Start of INFORMATION SHOWN

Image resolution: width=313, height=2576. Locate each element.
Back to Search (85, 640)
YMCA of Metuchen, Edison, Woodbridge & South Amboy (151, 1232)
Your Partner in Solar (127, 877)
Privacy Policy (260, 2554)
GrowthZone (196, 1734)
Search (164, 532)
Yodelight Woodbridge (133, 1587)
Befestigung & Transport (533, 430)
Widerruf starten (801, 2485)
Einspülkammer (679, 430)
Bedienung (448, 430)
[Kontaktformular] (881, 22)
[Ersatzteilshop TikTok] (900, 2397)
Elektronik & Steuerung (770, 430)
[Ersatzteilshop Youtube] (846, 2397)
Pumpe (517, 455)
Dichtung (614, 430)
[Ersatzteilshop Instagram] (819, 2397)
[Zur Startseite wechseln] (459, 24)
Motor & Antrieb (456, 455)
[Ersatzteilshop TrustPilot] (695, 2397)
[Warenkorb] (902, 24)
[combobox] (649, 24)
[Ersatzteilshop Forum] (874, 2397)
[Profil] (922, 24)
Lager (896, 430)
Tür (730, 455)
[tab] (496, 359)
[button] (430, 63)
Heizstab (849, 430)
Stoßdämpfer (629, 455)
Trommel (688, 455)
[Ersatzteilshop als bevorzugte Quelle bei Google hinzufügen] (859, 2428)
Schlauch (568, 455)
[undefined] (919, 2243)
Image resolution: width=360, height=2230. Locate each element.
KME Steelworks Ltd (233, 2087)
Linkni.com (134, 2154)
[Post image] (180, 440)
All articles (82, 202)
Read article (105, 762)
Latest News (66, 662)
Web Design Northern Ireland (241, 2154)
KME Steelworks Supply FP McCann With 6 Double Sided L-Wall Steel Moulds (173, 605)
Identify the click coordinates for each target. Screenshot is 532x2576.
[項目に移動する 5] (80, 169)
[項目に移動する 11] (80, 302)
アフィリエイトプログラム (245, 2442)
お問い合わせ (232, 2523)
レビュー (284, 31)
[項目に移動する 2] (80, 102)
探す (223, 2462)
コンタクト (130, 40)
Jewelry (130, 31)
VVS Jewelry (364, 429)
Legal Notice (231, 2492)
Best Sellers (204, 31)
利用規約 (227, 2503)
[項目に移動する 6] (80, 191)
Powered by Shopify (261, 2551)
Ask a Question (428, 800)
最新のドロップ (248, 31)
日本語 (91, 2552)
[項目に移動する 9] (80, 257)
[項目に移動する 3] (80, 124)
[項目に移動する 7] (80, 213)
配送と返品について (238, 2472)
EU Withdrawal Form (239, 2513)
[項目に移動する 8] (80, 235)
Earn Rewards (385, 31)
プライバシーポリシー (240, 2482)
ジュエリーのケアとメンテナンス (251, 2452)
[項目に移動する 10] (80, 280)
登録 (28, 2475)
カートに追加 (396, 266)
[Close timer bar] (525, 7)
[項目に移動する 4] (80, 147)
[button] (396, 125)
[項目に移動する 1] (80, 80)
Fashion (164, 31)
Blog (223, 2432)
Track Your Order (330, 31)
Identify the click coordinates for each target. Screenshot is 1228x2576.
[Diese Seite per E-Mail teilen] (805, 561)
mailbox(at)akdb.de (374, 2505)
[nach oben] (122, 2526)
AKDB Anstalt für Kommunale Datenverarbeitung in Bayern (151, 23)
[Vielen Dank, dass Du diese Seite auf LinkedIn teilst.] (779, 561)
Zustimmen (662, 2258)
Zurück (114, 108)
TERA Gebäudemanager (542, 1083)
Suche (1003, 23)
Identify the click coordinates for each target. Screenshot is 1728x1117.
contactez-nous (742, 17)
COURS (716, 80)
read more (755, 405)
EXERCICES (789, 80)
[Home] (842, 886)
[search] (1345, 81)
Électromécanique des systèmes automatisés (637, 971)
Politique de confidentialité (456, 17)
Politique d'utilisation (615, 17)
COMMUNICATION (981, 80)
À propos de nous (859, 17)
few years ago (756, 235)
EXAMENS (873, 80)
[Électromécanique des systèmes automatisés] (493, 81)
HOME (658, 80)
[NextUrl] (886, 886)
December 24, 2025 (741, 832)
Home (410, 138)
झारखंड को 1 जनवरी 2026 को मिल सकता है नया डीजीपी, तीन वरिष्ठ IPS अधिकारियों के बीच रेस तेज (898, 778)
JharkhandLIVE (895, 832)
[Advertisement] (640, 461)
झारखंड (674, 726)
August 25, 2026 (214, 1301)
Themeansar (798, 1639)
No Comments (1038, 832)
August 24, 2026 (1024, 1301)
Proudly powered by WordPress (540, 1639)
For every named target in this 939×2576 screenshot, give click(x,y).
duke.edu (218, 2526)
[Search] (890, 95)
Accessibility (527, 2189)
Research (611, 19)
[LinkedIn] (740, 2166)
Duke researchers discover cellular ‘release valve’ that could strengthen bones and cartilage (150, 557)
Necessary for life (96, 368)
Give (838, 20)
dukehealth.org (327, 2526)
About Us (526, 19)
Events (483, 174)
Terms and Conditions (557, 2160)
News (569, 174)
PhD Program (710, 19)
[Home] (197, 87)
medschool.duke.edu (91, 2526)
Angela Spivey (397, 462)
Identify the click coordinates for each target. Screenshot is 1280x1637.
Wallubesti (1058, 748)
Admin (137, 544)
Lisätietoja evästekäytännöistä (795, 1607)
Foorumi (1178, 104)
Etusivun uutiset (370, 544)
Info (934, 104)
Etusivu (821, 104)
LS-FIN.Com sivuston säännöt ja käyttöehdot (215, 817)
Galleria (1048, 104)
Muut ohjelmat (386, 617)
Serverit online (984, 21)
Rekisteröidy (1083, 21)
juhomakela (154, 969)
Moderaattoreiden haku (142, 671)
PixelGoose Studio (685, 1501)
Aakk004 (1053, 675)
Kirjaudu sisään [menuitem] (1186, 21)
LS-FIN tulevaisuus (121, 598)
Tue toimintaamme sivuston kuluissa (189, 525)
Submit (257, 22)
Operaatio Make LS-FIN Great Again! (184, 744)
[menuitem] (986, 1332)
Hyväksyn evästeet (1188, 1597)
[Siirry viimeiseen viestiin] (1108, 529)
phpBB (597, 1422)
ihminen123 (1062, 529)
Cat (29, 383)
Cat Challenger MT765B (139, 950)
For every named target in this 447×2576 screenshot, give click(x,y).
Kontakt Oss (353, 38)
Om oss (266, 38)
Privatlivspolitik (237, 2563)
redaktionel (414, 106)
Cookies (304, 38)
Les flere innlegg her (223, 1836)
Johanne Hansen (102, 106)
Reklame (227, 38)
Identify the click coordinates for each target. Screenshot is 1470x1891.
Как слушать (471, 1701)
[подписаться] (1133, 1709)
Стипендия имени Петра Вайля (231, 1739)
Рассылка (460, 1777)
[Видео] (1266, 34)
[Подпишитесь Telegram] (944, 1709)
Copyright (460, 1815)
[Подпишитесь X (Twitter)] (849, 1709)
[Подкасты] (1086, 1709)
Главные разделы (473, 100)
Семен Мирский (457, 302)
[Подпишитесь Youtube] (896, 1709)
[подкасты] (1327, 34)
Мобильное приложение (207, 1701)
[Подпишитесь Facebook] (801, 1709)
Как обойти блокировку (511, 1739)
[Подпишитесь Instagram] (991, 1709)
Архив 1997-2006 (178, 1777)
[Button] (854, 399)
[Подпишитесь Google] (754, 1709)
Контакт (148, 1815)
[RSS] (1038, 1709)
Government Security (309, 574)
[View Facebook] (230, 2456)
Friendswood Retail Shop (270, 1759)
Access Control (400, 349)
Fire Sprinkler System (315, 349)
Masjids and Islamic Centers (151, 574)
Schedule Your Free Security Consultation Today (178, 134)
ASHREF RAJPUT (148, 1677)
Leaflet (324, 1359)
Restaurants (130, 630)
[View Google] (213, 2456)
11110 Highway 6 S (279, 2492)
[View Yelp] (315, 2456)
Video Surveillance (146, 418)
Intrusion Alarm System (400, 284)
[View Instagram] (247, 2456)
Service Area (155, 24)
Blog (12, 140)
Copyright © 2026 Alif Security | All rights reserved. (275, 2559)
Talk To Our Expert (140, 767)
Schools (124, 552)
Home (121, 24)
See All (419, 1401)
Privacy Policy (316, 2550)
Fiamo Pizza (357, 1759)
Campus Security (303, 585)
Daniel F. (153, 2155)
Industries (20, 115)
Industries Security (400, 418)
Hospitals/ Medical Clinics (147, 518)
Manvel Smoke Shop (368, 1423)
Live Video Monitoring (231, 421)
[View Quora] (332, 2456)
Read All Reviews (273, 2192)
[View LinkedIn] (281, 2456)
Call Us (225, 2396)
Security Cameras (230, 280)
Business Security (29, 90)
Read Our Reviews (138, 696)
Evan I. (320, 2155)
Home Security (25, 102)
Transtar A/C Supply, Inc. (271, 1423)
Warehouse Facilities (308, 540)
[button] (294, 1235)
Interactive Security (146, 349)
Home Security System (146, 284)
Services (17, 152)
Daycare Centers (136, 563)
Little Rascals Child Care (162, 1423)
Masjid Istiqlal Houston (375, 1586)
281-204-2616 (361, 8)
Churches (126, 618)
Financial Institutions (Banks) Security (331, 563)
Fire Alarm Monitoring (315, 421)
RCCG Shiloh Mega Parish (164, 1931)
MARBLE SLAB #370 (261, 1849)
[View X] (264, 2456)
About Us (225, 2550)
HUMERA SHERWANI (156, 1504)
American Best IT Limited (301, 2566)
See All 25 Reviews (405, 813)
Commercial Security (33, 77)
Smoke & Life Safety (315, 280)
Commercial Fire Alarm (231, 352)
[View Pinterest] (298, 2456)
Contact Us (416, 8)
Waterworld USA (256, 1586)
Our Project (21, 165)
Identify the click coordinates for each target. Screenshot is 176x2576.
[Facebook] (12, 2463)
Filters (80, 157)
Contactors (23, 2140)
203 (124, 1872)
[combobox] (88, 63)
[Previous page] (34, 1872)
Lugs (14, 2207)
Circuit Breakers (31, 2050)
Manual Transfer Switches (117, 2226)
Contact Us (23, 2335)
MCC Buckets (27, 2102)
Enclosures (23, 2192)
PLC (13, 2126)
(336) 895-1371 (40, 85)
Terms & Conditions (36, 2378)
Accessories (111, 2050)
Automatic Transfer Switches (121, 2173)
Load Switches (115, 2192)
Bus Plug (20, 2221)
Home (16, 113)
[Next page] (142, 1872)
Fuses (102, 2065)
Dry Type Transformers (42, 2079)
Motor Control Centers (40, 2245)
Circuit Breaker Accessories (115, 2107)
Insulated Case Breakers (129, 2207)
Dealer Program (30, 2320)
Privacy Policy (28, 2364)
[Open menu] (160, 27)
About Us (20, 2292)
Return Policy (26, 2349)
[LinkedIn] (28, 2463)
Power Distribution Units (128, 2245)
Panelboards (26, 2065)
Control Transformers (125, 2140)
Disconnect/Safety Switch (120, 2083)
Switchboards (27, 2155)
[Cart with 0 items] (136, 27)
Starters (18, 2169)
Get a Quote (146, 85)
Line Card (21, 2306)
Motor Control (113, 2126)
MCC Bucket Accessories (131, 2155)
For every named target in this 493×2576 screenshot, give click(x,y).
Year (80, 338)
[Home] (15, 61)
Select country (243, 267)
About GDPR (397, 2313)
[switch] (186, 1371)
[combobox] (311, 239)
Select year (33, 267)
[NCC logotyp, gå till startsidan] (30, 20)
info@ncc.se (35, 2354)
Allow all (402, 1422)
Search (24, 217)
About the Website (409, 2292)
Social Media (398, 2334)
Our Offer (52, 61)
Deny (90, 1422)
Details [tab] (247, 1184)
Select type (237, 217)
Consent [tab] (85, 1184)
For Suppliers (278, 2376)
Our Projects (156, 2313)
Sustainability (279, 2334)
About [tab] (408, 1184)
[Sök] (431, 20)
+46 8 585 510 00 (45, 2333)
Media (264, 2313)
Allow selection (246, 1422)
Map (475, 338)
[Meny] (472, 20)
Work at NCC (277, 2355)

End of INFORMATION SHOWN

▶ WHAT IS EXPECTED: Copy the records above exactly, beginning at the line that contains "カートに追加 (396, 266)" and stopping after the line that contains "Suche (1003, 23)".

▶ EXERCISE SOLUTION:
カートに追加 (396, 266)
[Close timer bar] (525, 7)
[項目に移動する 4] (80, 147)
[button] (396, 125)
[項目に移動する 1] (80, 80)
Fashion (164, 31)
Blog (223, 2432)
Track Your Order (330, 31)
Identify the click coordinates for each target. Screenshot is 1228x2576.
[Diese Seite per E-Mail teilen] (805, 561)
mailbox(at)akdb.de (374, 2505)
[nach oben] (122, 2526)
AKDB Anstalt für Kommunale Datenverarbeitung in Bayern (151, 23)
[Vielen Dank, dass Du diese Seite auf LinkedIn teilst.] (779, 561)
Zustimmen (662, 2258)
Zurück (114, 108)
TERA Gebäudemanager (542, 1083)
Suche (1003, 23)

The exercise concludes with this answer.